The main screenwriter here was Horace McCoy, whose classic novella They Shoot Horses, Don’t They? was a little more than a decade-and-a-half away from being memorably delineated in not dissimilar screen fashion when it came to looking at people on the fringe with not many ways to earn some bucks. The rodeo circuit is portrayed as win-big-one-day and go-bust-the-next — “bust” referring not only to the absence of income but broken bones and even permanently scarred faces. It’s a life of trailer parks, boozy crap games (there go the winnings) and outings at sometimes raucous nightspots where some chippie is likely to get a foot in the behind from the wife of a flirtation. This is a life that hasn’t been part of Hayward’s calculation, though she does finally warm up to Mitchum (a little) when Kennedy begins letting minor success go to his head.

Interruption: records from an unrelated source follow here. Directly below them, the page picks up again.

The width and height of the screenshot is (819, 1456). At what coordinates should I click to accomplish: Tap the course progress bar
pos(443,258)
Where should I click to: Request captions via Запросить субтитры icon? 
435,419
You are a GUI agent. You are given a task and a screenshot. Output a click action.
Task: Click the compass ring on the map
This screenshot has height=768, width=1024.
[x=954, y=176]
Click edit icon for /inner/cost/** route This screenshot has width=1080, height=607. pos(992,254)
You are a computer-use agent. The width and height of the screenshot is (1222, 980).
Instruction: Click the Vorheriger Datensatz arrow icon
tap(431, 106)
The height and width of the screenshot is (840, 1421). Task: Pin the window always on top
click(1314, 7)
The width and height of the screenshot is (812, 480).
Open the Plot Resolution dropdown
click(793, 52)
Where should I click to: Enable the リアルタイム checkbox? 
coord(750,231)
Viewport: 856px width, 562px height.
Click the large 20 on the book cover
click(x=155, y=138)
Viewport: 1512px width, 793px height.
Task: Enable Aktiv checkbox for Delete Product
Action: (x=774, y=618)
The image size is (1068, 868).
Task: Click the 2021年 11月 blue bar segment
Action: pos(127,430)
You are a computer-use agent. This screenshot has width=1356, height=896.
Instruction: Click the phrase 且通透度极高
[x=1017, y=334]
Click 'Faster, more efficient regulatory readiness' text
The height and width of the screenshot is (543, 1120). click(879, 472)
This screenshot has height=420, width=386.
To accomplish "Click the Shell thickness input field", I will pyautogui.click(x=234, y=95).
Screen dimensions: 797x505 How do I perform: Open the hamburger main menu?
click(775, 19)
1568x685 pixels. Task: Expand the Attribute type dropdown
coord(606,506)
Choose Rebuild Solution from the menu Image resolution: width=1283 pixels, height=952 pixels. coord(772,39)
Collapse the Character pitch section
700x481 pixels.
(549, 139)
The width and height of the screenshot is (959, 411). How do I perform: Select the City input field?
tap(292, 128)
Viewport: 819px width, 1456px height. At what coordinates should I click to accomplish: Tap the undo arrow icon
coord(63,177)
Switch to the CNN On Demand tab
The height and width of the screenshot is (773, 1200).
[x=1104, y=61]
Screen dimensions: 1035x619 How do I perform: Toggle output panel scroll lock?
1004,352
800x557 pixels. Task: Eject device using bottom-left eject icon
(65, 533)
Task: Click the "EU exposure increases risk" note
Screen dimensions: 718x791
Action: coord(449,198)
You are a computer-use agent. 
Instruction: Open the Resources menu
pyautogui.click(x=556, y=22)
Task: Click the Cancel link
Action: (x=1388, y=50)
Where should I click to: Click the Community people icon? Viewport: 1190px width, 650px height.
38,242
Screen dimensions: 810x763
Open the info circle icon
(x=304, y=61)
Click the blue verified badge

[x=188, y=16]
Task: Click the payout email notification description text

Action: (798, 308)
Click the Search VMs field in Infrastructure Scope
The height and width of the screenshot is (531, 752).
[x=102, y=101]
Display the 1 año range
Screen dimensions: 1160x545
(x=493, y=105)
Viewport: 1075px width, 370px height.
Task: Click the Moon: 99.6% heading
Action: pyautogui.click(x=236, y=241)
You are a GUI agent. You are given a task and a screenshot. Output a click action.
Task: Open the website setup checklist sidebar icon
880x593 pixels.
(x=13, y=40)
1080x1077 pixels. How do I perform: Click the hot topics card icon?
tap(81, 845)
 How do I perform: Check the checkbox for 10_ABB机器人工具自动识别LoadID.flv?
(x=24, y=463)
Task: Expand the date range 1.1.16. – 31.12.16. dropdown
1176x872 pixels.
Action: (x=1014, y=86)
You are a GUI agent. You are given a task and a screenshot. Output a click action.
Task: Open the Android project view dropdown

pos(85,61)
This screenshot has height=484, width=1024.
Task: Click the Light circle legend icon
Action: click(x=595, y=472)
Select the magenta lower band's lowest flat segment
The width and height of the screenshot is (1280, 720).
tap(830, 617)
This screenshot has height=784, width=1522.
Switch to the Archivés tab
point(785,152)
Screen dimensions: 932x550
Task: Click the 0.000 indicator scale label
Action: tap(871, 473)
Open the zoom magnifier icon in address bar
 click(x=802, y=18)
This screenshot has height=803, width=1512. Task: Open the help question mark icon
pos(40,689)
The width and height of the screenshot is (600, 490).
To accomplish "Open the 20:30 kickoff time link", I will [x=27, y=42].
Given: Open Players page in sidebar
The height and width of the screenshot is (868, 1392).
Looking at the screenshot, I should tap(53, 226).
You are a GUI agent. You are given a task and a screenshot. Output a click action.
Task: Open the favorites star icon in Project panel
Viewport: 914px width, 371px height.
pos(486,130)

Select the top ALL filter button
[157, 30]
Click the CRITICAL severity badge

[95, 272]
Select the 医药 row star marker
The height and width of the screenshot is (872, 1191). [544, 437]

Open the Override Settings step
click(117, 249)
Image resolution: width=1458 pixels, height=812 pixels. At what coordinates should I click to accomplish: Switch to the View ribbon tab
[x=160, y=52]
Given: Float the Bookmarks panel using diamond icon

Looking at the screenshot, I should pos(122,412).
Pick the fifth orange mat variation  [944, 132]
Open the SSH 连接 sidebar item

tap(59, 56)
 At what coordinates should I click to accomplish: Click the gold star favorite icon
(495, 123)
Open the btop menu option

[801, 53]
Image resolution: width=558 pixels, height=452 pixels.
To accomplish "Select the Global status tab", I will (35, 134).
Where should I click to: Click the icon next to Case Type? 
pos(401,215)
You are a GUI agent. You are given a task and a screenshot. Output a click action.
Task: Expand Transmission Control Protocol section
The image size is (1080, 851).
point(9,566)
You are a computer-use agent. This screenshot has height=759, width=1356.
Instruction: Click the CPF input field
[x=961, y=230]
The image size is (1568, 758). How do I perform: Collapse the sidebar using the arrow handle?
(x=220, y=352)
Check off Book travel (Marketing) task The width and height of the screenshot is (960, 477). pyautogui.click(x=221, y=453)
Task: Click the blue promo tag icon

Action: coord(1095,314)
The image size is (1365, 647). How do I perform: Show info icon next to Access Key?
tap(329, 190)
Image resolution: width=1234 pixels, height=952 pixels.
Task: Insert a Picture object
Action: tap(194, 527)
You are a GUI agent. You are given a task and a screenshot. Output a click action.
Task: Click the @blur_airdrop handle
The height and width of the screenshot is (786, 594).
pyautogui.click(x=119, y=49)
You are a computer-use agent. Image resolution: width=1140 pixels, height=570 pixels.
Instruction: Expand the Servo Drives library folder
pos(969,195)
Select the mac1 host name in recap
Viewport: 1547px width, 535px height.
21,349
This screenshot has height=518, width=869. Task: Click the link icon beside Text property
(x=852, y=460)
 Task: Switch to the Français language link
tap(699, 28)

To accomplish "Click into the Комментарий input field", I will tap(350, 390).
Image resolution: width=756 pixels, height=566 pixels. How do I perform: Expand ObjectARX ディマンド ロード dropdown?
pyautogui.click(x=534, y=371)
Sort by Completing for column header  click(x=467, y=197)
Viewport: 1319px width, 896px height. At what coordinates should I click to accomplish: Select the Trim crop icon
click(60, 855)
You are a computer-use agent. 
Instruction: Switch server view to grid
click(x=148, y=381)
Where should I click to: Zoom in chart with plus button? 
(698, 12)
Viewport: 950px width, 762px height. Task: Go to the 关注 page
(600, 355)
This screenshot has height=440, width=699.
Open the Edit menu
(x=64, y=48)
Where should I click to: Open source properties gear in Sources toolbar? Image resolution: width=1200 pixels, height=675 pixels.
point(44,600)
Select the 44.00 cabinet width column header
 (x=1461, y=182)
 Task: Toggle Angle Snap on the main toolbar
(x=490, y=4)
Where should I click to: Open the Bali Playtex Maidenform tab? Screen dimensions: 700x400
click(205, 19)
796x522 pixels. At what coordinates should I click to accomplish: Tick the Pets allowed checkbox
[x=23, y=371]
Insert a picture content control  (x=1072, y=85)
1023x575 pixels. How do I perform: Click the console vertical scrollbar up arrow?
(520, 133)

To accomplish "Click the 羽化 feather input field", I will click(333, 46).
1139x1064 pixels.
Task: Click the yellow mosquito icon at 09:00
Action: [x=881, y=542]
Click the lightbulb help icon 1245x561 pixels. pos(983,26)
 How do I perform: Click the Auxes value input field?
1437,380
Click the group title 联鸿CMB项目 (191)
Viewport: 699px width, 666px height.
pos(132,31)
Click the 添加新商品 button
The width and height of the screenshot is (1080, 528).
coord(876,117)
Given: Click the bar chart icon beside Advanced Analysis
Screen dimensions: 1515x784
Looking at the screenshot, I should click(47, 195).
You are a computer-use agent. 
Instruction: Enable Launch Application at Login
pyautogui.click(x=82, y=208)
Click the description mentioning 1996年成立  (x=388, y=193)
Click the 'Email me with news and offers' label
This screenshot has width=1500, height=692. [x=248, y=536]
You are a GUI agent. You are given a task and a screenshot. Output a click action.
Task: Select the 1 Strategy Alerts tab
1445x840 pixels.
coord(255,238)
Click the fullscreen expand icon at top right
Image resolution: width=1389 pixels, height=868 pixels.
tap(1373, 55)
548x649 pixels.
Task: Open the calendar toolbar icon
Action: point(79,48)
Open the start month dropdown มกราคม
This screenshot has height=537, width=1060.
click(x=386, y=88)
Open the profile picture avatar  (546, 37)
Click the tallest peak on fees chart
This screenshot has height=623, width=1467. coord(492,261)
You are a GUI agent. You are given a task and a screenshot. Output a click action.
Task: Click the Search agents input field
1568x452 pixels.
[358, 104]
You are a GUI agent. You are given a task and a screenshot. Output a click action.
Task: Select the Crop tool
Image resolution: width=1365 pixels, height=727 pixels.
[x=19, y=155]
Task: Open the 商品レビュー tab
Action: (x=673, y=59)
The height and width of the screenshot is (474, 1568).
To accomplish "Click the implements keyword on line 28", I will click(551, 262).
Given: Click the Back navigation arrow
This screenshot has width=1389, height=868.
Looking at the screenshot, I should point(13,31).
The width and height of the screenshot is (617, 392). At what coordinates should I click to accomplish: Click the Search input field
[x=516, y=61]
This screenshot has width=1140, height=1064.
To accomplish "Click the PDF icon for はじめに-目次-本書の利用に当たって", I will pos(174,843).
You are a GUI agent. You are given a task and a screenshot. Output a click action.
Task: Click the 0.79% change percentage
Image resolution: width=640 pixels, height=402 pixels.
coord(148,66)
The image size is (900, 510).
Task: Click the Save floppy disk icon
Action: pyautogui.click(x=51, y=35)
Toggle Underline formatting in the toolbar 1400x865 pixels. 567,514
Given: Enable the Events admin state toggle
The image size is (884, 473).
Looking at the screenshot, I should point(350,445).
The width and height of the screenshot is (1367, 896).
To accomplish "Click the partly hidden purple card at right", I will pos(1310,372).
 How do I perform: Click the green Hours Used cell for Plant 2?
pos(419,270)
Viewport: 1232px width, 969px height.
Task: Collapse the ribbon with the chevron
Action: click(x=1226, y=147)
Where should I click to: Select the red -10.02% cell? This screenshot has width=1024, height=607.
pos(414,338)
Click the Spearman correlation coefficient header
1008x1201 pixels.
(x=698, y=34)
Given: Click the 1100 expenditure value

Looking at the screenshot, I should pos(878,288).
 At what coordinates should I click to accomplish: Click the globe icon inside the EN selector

Lee Garmes shoots it up close when it matters and from a further-out vantage point when the need is for that; there are a couple Hayward close-ups here that aren’t like anything else that I can recall from the era in terms of sensuality, other than maybe the ones of Farley Granger and Cathy O’Donnell that open They Live by Night. The cast is in top form, including good old Arthur Hunnicutt (this is from the brief period when Hunnicutt was almost a star, given his supporting Oscar nomination for Howard Hawks’ The Big Sky from the same year). I think the one mistake the movie makes comes right at the end when the reaction of Kennedy and Hayward to something shattering that has just happened isn’t given enough time or room to breathe dramatically. But the tone Ray maintains throughout is otherwise perfect and perfectly consistent against a triangular dramatic set-up that seems almost foolproof. Matter of fact (and this was eerie at the time), about three weeks after my first viewing of Men, I caught Rory Calhoun’s stock car cheapie Thunder in Carolina at a small-town 1960 drive-in. It followed, uncredited, the Ray film so closely that I was always five minutes ahead of everything that was going to happen.